◆ Try it ◆
Reproduce the listing below verbatim.

◆ Extracted data ◆
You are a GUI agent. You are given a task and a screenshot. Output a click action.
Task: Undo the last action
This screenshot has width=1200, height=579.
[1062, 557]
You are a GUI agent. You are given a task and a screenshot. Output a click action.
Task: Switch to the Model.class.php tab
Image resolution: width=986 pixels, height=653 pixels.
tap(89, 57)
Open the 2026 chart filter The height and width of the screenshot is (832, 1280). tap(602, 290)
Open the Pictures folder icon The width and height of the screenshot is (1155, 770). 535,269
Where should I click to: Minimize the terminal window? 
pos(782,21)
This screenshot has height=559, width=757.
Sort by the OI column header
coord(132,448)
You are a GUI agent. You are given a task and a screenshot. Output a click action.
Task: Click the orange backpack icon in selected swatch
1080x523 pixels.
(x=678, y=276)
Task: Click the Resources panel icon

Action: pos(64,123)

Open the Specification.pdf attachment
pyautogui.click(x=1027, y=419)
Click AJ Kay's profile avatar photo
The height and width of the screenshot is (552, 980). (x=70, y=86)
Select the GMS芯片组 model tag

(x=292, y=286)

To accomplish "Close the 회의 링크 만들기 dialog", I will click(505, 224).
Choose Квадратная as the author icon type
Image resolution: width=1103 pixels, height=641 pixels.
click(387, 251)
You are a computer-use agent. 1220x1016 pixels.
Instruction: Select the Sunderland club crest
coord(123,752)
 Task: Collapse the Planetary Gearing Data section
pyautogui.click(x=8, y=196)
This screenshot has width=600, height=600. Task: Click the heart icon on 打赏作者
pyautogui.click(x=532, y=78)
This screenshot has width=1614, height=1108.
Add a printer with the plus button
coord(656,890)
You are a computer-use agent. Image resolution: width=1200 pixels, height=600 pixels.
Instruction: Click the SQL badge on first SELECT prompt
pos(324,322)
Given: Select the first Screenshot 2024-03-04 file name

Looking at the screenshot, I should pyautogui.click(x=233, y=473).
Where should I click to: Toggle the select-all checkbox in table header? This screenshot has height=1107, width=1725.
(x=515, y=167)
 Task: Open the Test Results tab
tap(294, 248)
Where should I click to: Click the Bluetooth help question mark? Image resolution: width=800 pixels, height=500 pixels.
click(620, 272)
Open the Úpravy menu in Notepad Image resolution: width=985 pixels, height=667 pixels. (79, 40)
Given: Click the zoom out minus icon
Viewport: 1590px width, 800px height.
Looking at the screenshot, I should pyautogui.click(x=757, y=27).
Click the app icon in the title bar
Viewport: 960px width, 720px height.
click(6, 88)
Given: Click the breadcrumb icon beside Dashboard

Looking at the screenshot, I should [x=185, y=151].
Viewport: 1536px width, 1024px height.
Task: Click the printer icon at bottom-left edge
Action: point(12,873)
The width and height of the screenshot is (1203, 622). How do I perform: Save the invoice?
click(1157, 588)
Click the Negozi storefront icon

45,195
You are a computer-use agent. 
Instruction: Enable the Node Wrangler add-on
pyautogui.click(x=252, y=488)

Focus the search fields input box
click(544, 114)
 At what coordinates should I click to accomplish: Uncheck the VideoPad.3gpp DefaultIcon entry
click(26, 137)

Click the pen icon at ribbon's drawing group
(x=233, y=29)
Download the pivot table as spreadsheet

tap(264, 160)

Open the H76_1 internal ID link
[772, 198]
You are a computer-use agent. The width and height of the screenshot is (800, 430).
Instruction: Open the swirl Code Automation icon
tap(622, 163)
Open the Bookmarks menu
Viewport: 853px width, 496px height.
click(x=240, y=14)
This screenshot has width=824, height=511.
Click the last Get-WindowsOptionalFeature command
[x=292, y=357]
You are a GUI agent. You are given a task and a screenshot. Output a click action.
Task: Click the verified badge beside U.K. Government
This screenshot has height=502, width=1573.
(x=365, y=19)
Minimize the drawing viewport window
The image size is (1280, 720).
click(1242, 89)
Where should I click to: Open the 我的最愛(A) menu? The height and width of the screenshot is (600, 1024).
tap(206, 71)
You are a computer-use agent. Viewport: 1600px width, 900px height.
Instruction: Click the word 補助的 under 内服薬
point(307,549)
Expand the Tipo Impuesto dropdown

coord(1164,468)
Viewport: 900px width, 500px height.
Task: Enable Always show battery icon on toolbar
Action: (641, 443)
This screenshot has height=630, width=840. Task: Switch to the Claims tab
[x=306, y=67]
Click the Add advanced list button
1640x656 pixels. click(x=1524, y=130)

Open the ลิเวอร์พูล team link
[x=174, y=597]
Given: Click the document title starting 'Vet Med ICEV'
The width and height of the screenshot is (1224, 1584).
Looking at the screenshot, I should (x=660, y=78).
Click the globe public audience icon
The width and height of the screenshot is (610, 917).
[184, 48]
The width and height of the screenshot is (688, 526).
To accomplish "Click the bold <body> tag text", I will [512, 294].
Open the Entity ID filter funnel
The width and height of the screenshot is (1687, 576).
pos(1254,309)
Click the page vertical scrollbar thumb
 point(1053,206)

◆ Result for this exercise ◆
You are a GUI agent. You are given a task and a screenshot. Output a click action.
Task: Undo the last action
This screenshot has width=1200, height=579.
[1062, 557]
You are a GUI agent. You are given a task and a screenshot. Output a click action.
Task: Switch to the Model.class.php tab
Image resolution: width=986 pixels, height=653 pixels.
tap(89, 57)
Open the 2026 chart filter The height and width of the screenshot is (832, 1280). tap(602, 290)
Open the Pictures folder icon The width and height of the screenshot is (1155, 770). 535,269
Where should I click to: Minimize the terminal window? 
pos(782,21)
This screenshot has height=559, width=757.
Sort by the OI column header
coord(132,448)
You are a GUI agent. You are given a task and a screenshot. Output a click action.
Task: Click the orange backpack icon in selected swatch
1080x523 pixels.
(x=678, y=276)
Task: Click the Resources panel icon

Action: pos(64,123)

Open the Specification.pdf attachment
pyautogui.click(x=1027, y=419)
Click AJ Kay's profile avatar photo
The height and width of the screenshot is (552, 980). (x=70, y=86)
Select the GMS芯片组 model tag

(x=292, y=286)

To accomplish "Close the 회의 링크 만들기 dialog", I will click(505, 224).
Choose Квадратная as the author icon type
Image resolution: width=1103 pixels, height=641 pixels.
click(387, 251)
You are a computer-use agent. 1220x1016 pixels.
Instruction: Select the Sunderland club crest
coord(123,752)
 Task: Collapse the Planetary Gearing Data section
pyautogui.click(x=8, y=196)
This screenshot has width=600, height=600. Task: Click the heart icon on 打赏作者
pyautogui.click(x=532, y=78)
This screenshot has width=1614, height=1108.
Add a printer with the plus button
coord(656,890)
You are a computer-use agent. Image resolution: width=1200 pixels, height=600 pixels.
Instruction: Click the SQL badge on first SELECT prompt
pos(324,322)
Given: Select the first Screenshot 2024-03-04 file name

Looking at the screenshot, I should pyautogui.click(x=233, y=473).
Where should I click to: Toggle the select-all checkbox in table header? This screenshot has height=1107, width=1725.
(x=515, y=167)
 Task: Open the Test Results tab
tap(294, 248)
Where should I click to: Click the Bluetooth help question mark? Image resolution: width=800 pixels, height=500 pixels.
click(620, 272)
Open the Úpravy menu in Notepad Image resolution: width=985 pixels, height=667 pixels. (79, 40)
Given: Click the zoom out minus icon
Viewport: 1590px width, 800px height.
Looking at the screenshot, I should pyautogui.click(x=757, y=27).
Click the app icon in the title bar
Viewport: 960px width, 720px height.
click(6, 88)
Given: Click the breadcrumb icon beside Dashboard

Looking at the screenshot, I should [x=185, y=151].
Viewport: 1536px width, 1024px height.
Task: Click the printer icon at bottom-left edge
Action: point(12,873)
The width and height of the screenshot is (1203, 622). How do I perform: Save the invoice?
click(1157, 588)
Click the Negozi storefront icon

45,195
You are a computer-use agent. 
Instruction: Enable the Node Wrangler add-on
pyautogui.click(x=252, y=488)

Focus the search fields input box
click(544, 114)
 At what coordinates should I click to accomplish: Uncheck the VideoPad.3gpp DefaultIcon entry
click(26, 137)

Click the pen icon at ribbon's drawing group
(x=233, y=29)
Download the pivot table as spreadsheet

tap(264, 160)

Open the H76_1 internal ID link
[772, 198]
You are a computer-use agent. The width and height of the screenshot is (800, 430).
Instruction: Open the swirl Code Automation icon
tap(622, 163)
Open the Bookmarks menu
Viewport: 853px width, 496px height.
click(x=240, y=14)
This screenshot has width=824, height=511.
Click the last Get-WindowsOptionalFeature command
[x=292, y=357]
You are a GUI agent. You are given a task and a screenshot. Output a click action.
Task: Click the verified badge beside U.K. Government
This screenshot has height=502, width=1573.
(x=365, y=19)
Minimize the drawing viewport window
The image size is (1280, 720).
click(1242, 89)
Where should I click to: Open the 我的最愛(A) menu? The height and width of the screenshot is (600, 1024).
tap(206, 71)
You are a computer-use agent. Viewport: 1600px width, 900px height.
Instruction: Click the word 補助的 under 内服薬
point(307,549)
Expand the Tipo Impuesto dropdown

coord(1164,468)
Viewport: 900px width, 500px height.
Task: Enable Always show battery icon on toolbar
Action: (641, 443)
This screenshot has height=630, width=840. Task: Switch to the Claims tab
[x=306, y=67]
Click the Add advanced list button
1640x656 pixels. click(x=1524, y=130)

Open the ลิเวอร์พูล team link
[x=174, y=597]
Given: Click the document title starting 'Vet Med ICEV'
The width and height of the screenshot is (1224, 1584).
Looking at the screenshot, I should (x=660, y=78).
Click the globe public audience icon
The width and height of the screenshot is (610, 917).
[184, 48]
The width and height of the screenshot is (688, 526).
To accomplish "Click the bold <body> tag text", I will [512, 294].
Open the Entity ID filter funnel
The width and height of the screenshot is (1687, 576).
pos(1254,309)
Click the page vertical scrollbar thumb
 point(1053,206)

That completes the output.